On Tuesday 4 February 2025, Luxembourg’s Housing Observatory published two reports on the rental market in Luxembourg.
The analysis, communicated by Luxembourg’s Ministry of Housing and Spatial Planning, consists of two reports. Analysis Report 13 studies the estimates of the rate of return on a property investment in Luxembourg, whilst Analysis Report 14 focuses on the challenges and steps taken to set up a rental register in Luxembourg.
Recent work by the Housing Observatory highlighted the existence of cycles on the residential real estate market in Luxembourg, although the ranges and durations may have differed over time. Four episodes of price increases have been identified since 1975, contributing to the current level of housing prices. The most recent episode was observed between 2010 and 2021.
Analysis Report 13 details that it is difficult to explain the sharp acceleration in housing price growth between 2018 and 2022 simply by attributing the interplay of supply and demand, since the economic fundamentals have not changed significantly compared to previous years. However, it put forward several hypotheses, a combination of which may have amplified the demand for housing.

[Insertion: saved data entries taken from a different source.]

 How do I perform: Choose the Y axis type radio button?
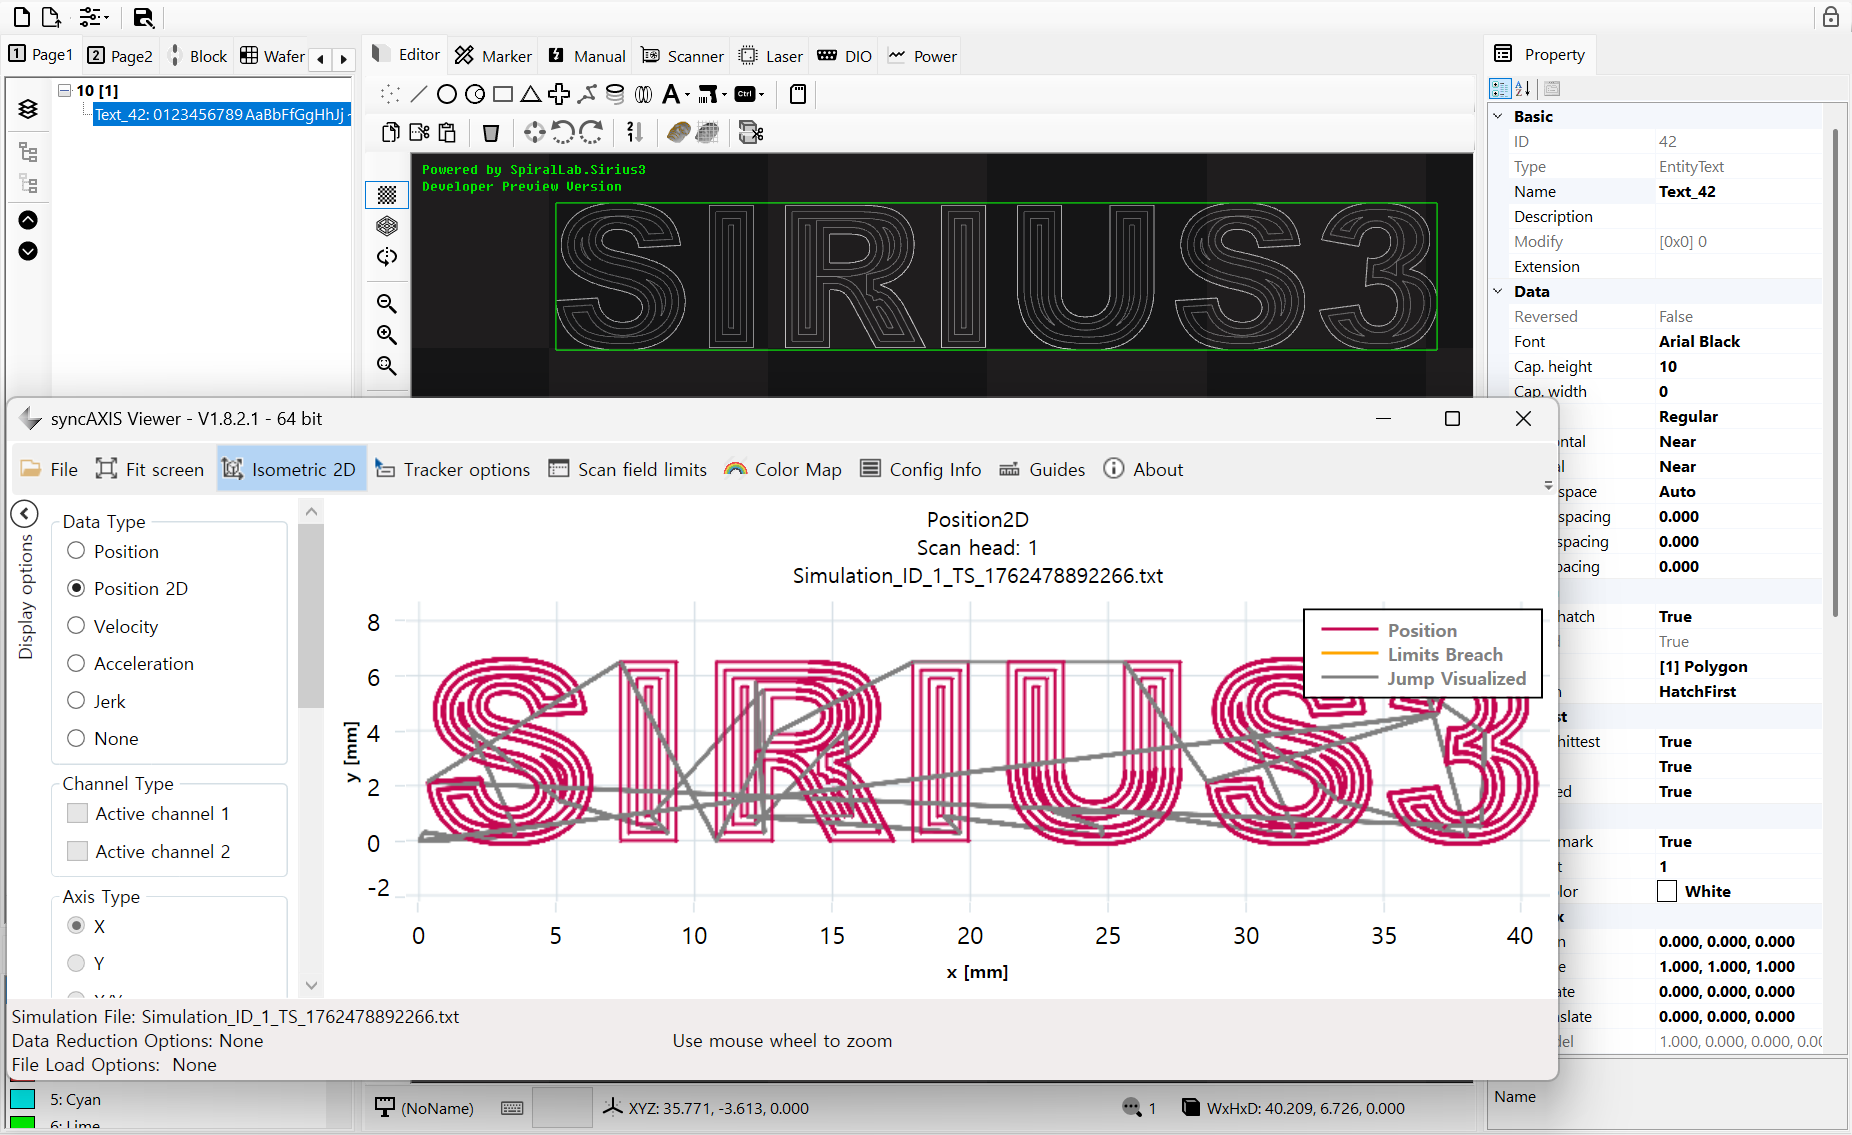[76, 963]
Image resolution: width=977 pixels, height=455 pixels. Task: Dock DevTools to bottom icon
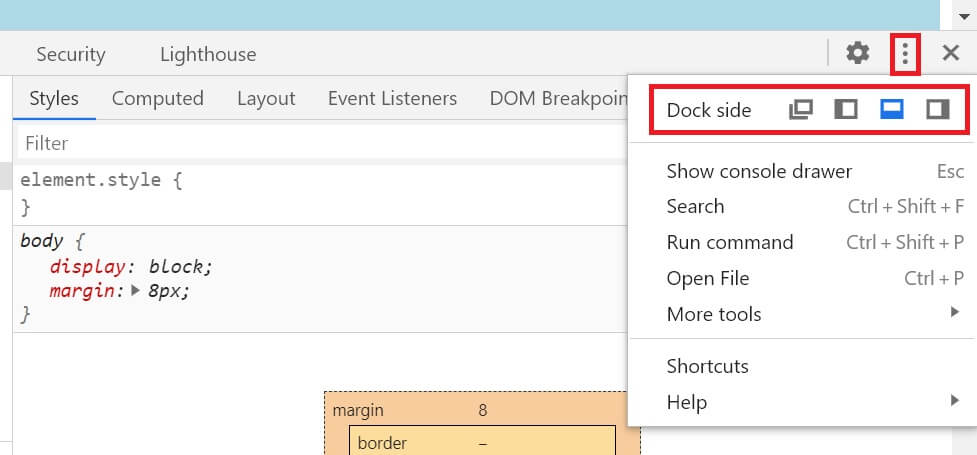tap(891, 110)
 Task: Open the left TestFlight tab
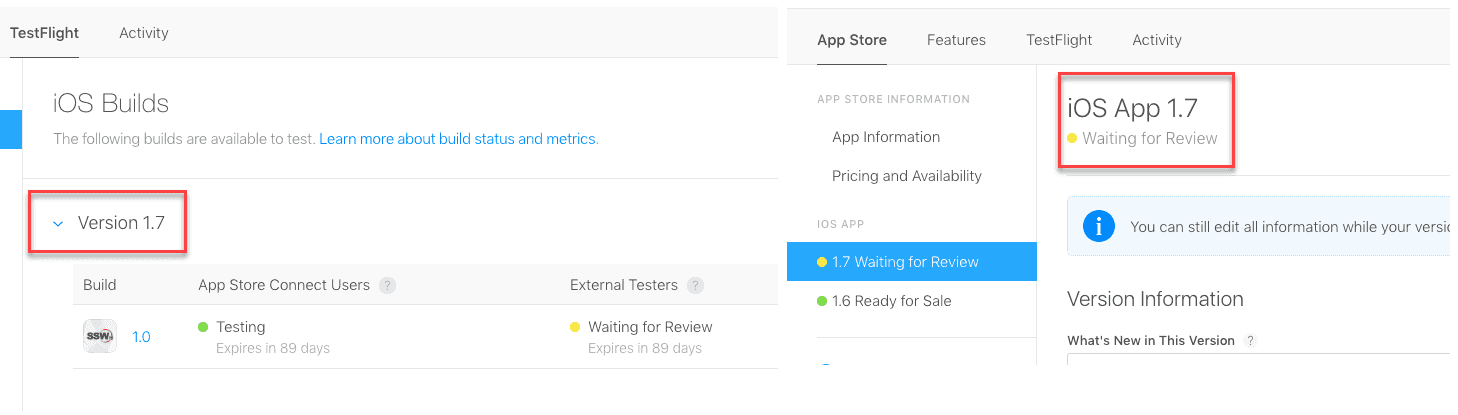tap(44, 33)
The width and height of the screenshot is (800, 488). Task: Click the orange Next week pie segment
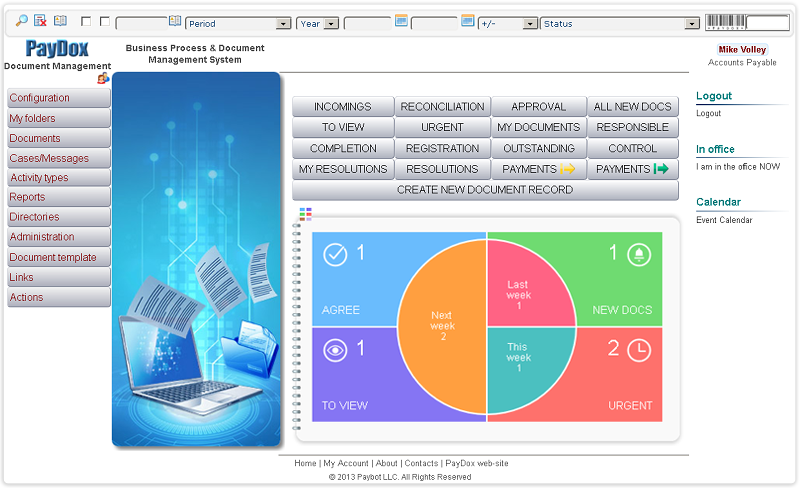coord(440,326)
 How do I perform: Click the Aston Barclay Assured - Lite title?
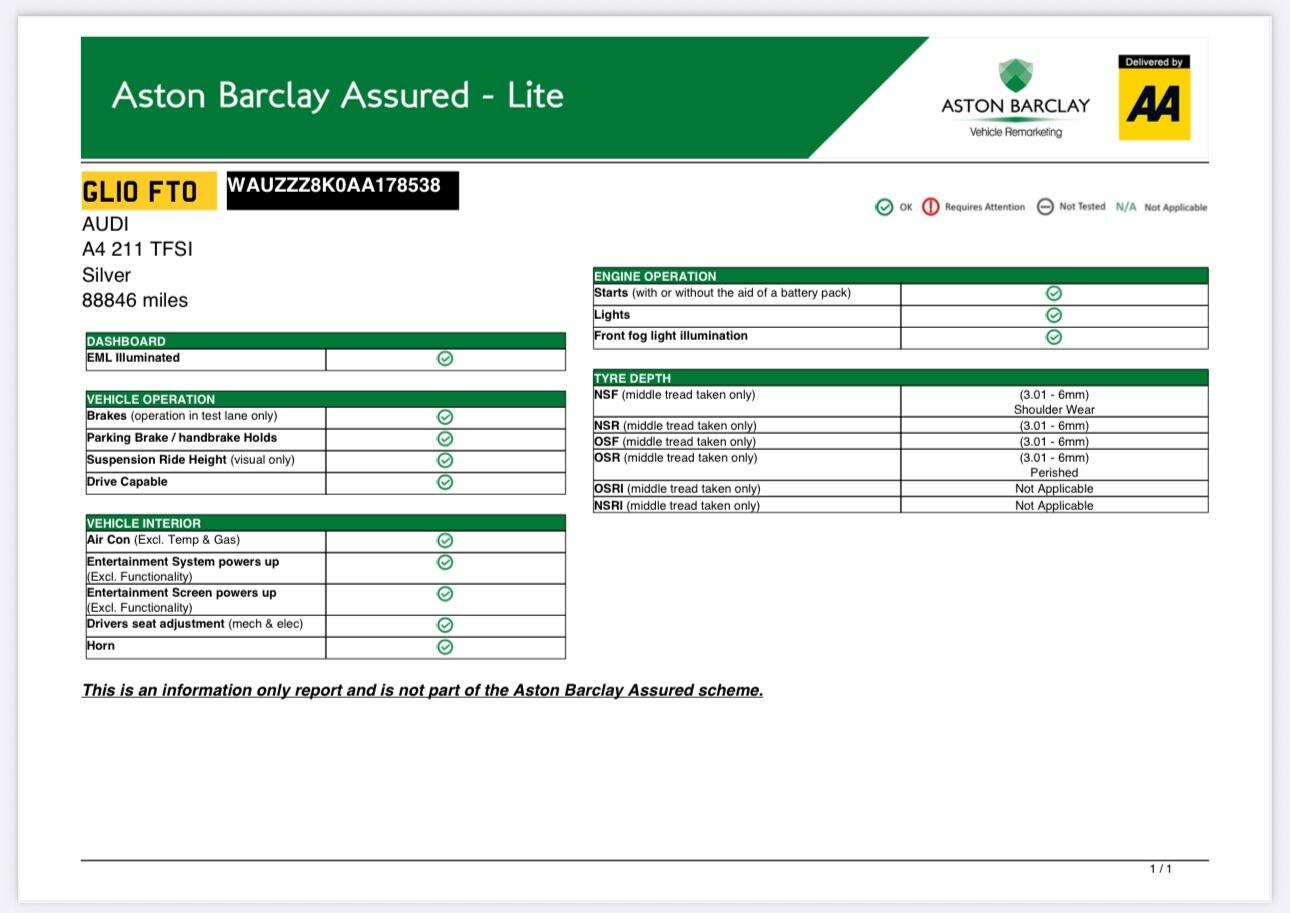tap(338, 96)
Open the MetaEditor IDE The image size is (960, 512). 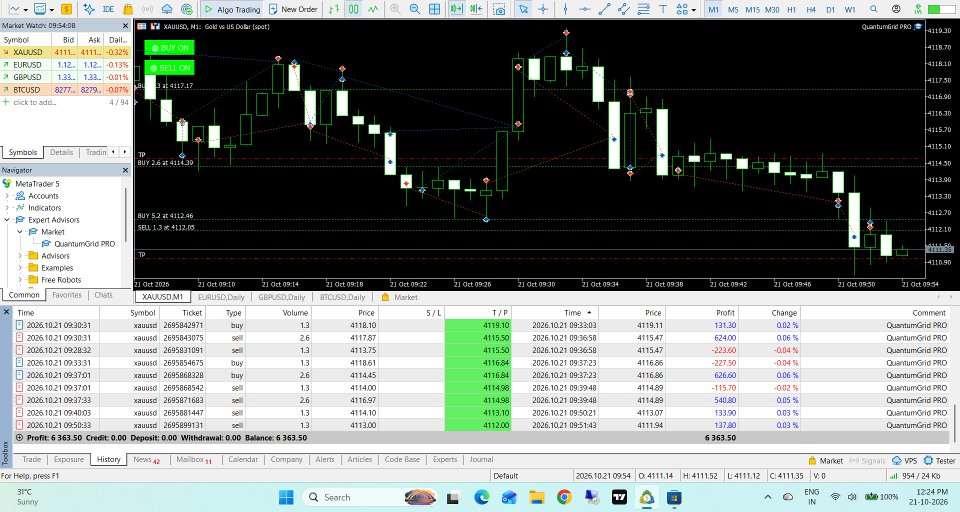pos(108,9)
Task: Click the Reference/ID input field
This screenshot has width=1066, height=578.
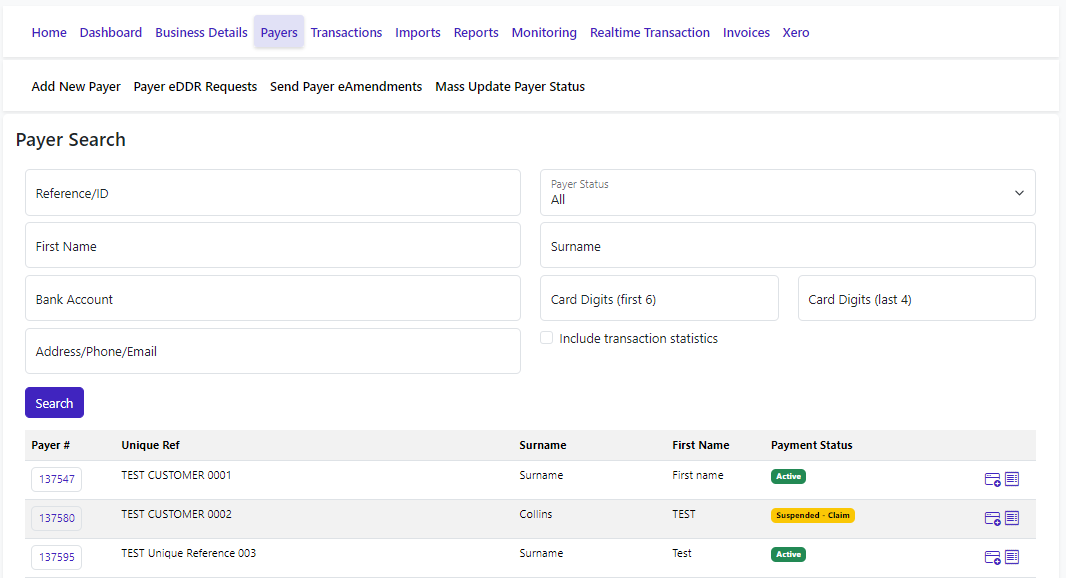Action: [x=272, y=192]
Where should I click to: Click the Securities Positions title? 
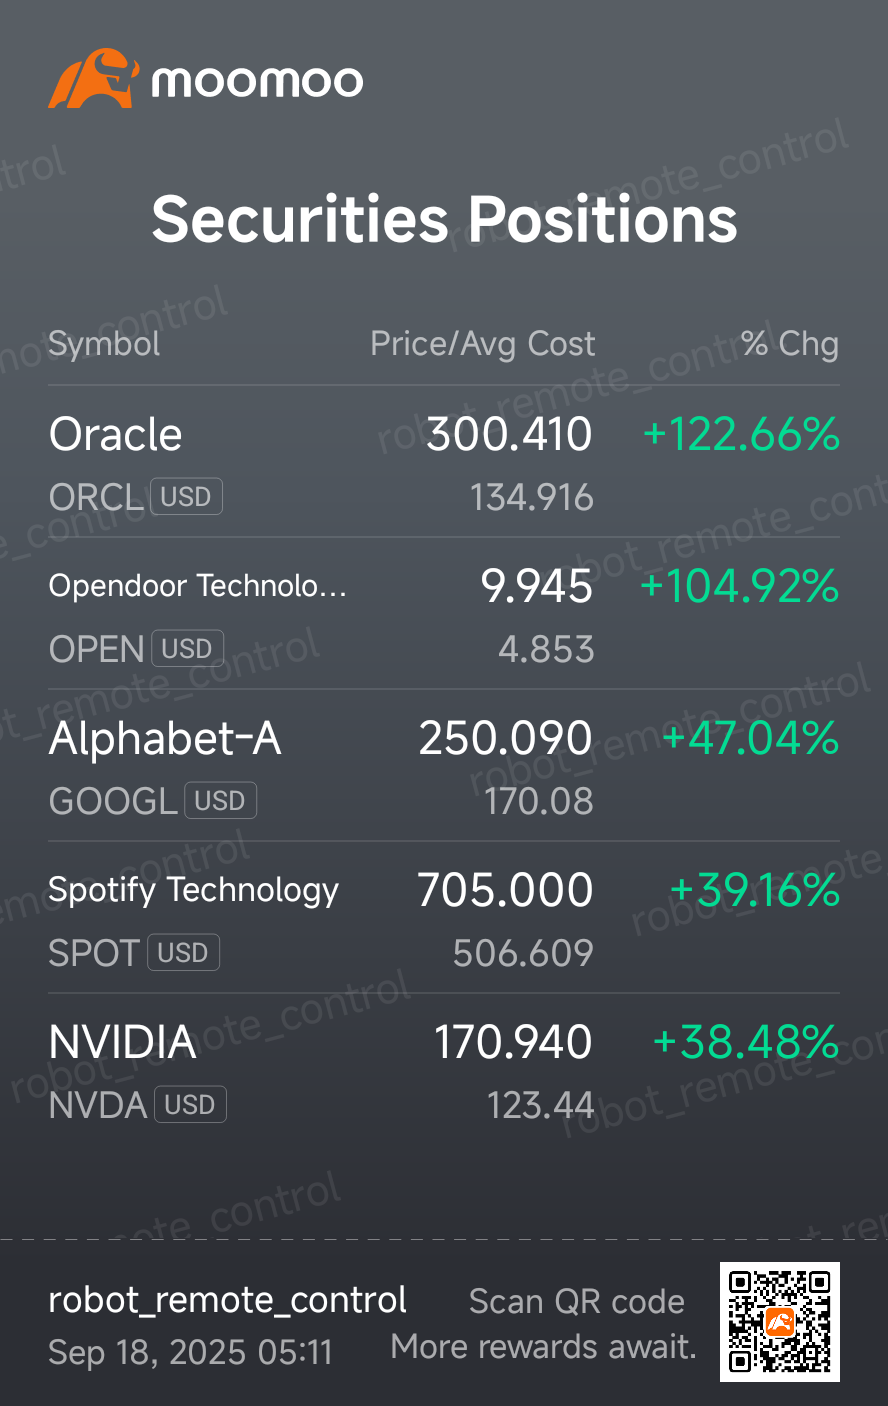(444, 219)
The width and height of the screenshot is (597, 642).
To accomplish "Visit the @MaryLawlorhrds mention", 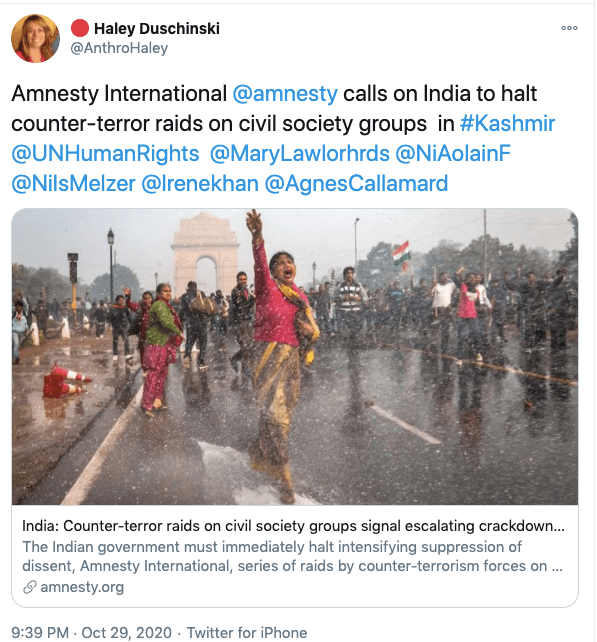I will 299,154.
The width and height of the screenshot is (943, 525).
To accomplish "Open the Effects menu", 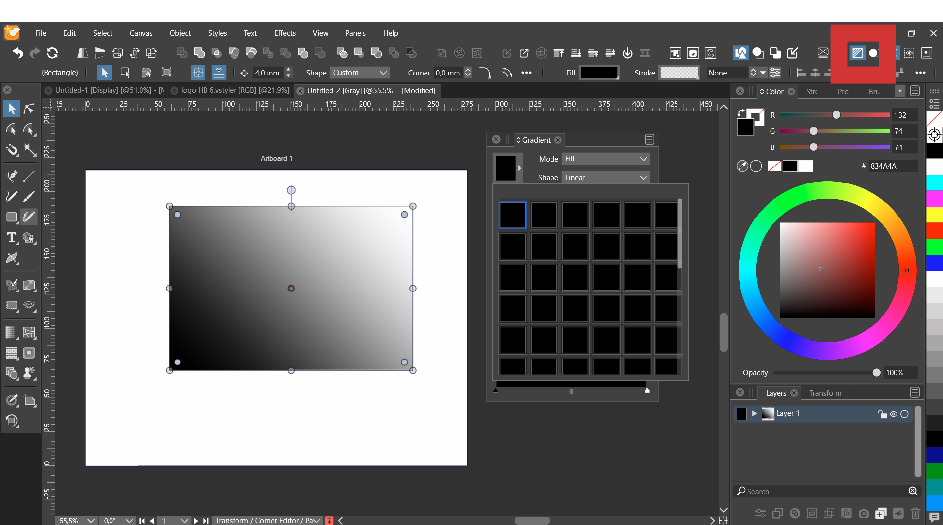I will point(285,33).

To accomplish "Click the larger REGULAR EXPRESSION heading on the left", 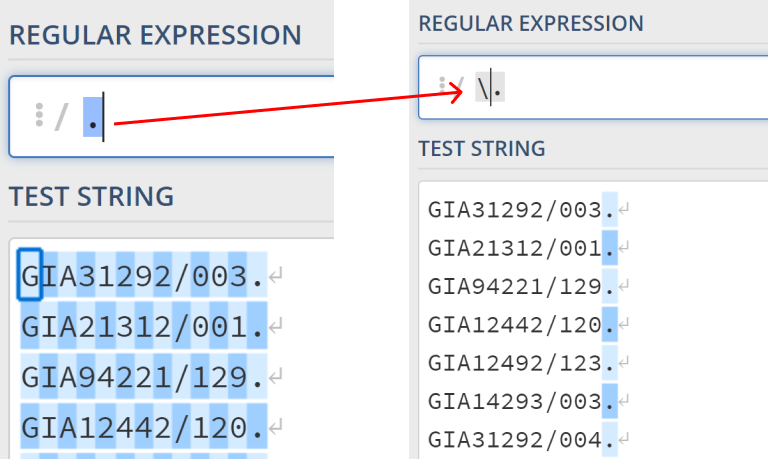I will point(155,36).
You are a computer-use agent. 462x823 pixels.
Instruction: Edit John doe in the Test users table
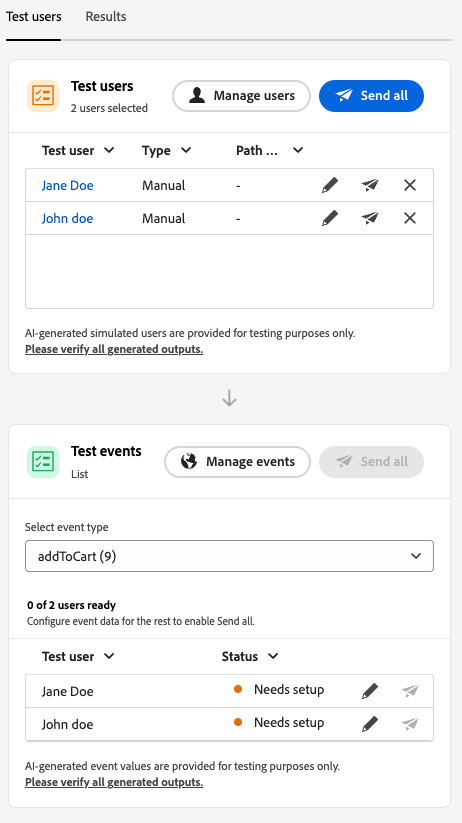coord(330,218)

One of the most feasible hypotheses reported is based on a strong appetite from “traditional” investors (active for a long time in Luxembourg) for the residential real estate market, in the absence of high returns on alternative investments and uncertainties within the office market after 2020.
This implies the demand for housing on the purchase/sale market is driven both by the housing needs of households looking for a new main residence (whether they are households already domiciled in Luxembourg or new arrivals), but also by landlords who identify investment opportunities in residential investment.
The report concluded that the calculation of a net rate of return on investment in rental housing should include the following elements:
- the gross rental yield rate;
- the cost of financing the loan;
- the prospect of capital gains;
- the taxation of the investment (excluding the sale of the property).
The theoretical estimate made in the report does not take into account the total duration of ownership of the property, but is simply a projection of the profitability of the investment for the coming year. However, this theoretical estimate is said to explain the lack of interest of investors in investing in rental housing in 2024. This is reinforced by the rise in interest rates which has made certain alternative investments (for example, bonds) relatively more interesting.
Asking what would then be the conditions for a return of rental investors to the market, the report posits a return of "confidence", suggesting both confidence in the market (which would require a lasting stabilisation of prices and rates) and a return of confidence in projects and actors (in particular for the acquisition of housing in VEFA from developers) would be required.
Analysis Report 14, looking at the challenges and steps for the establishment of a rental register in Luxembourg, details how the German rental market is made relatively transparent by the obligation for municipalities with more than 50,000 inhabitants to produce a Mietspiegel (Rent Index).
The analysis report first presents the legal framework, as well as the operation and steps required to establish the Mietspiegel according to German federal legislation. Indeed, the objective of the German rent index is to reflect the level of rents practiced in different districts of a municipality (or an agglomeration of) by differentiating housing on the basis of quality criteria (surface area, age, level of equipment, ecological performance) and their geographical location (qualities of the urban location).
The report also presents the necessary steps for the possible implementation of a rental register in Luxembourg. In addition to the development of a legal basis, the establishment of a register can be divided into several phases:
1. Preparation of the general framework of the project and methodological approaches;
2. Identification and selection of actors capable of developing the tool itself;
3. Survey to collect raw data;
4. Assessment of data quality and plausibility;
5. Validation and publication of the rental register.
Given that the establishment of a rental register likely requires a legal basis other than that provided for in Article 28 of the Law of 21 September 2006 on residential leases, a minimum period of four years should be provided for, where appropriate, before having a validated rental register.
The establishment of a rental register remains independent of a revision of the rent ceiling. The purpose of a rental register is as an observation tool which provides a better understanding of the level of rents charged according to the different yet related characteristics. Its usefulness therefore goes beyond possible regulation of rents, referring to a general level of rents.